Gnothi Seauton: Empowering Faithful Self-Interpretability in Black-Box Transformers
Shaobo Wang, Hongxuan Tang, Mingyang Wang, Hongrui Zhang, Xuyang Liu, Weiya Li, Xuming Hu, Linfeng Zhang
TL;DR
The paper addresses the XAI gap between self-interpretable models and post-hoc explanations by proposing AutoGnothi, a parameter-efficient pipeline that side-tunes lightweight surrogates and explainers to enable faithful Shapley-value explanations without altering the original backbone.
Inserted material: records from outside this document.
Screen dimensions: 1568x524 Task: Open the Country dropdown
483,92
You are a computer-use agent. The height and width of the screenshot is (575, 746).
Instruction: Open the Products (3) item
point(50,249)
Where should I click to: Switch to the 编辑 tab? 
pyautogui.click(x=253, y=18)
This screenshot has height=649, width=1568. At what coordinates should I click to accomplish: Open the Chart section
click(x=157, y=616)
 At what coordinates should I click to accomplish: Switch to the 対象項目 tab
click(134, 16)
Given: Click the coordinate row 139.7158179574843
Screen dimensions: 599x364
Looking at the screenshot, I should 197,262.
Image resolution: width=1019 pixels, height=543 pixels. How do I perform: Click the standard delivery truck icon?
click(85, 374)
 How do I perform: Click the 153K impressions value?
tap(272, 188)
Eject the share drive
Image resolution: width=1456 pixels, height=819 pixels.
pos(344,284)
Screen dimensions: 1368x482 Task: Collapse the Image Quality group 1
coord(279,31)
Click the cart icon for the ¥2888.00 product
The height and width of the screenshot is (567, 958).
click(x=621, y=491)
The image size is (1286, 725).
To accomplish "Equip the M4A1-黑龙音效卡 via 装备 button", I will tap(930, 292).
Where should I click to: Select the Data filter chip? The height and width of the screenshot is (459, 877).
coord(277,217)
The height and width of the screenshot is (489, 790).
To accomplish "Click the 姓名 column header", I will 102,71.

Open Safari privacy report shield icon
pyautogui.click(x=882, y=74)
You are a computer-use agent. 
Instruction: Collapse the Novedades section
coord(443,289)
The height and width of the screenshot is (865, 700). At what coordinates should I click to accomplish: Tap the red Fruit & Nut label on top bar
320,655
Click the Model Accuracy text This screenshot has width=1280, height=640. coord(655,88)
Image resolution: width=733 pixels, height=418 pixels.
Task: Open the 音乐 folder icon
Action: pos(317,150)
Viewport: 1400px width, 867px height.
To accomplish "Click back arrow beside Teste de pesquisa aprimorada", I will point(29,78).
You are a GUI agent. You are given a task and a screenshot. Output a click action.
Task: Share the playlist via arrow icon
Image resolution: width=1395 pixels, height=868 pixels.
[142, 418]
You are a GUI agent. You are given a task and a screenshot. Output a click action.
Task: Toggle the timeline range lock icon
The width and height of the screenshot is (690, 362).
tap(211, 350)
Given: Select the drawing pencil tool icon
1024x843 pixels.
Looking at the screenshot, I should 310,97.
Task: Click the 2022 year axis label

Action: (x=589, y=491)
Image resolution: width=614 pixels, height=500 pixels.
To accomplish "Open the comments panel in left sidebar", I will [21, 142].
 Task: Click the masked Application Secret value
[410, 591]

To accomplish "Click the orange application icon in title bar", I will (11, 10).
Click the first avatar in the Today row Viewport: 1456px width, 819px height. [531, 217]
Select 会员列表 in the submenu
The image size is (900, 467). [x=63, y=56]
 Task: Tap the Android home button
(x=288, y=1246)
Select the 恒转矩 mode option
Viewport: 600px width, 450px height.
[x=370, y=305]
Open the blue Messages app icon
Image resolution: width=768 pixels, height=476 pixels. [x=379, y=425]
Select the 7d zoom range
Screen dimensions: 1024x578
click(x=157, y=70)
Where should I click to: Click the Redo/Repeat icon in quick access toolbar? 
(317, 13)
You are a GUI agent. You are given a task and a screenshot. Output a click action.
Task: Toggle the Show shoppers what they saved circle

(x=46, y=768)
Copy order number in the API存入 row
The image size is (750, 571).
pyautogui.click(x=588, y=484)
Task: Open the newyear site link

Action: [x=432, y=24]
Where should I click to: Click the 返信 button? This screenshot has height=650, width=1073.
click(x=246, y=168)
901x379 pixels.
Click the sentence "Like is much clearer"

It provides theoretical guarantees for surrogate and explainer training and demonstrates substantial reductions in training memory, parameter counts, and inference costs while maintaining or improving explanation quality on vision (ViT) and language (BERT) tasks. AutoGnothi enables single-pass inference for predictions and explanations, offering practical benefits for high-stakes decisions. Overall, the work advances practical self-interpretability for black-box transformers through Ladder Side-Tuning and SURROGATE+EXPLAINER joint optimization that preserves accuracy and fidelity of explanations across domains.
Abstract
The debate between self-interpretable models and post-hoc explanations for black-box models is central to Explainable AI (XAI). Self-interpretable models, such as concept-based networks, offer insights by connecting decisions to human-understandable concepts but often struggle with performance and scalability. Conversely, post-hoc methods like Shapley values, while theoretically robust, are computationally expensive and resource-intensive. To bridge the gap between these two lines of research, we propose a novel method that combines their strengths, providing theoretically guaranteed self-interpretability for black-box models without compromising prediction accuracy. Specifically, we introduce a parameter-efficient pipeline, AutoGnothi, which integrates a small side network into the black-box model, allowing it to generate Shapley value explanations without changing the original network parameters. This side-tuning approach significantly reduces memory, training, and inference costs, outperforming traditional parameter-efficient methods, where full fine-tuning serves as the optimal baseline. AutoGnothi enables the black-box model to predict and explain its predictions with minimal overhead. Extensive experiments show that AutoGnothi offers accurate explanations for both vision and language tasks, delivering superior computational efficiency with comparable interpretability.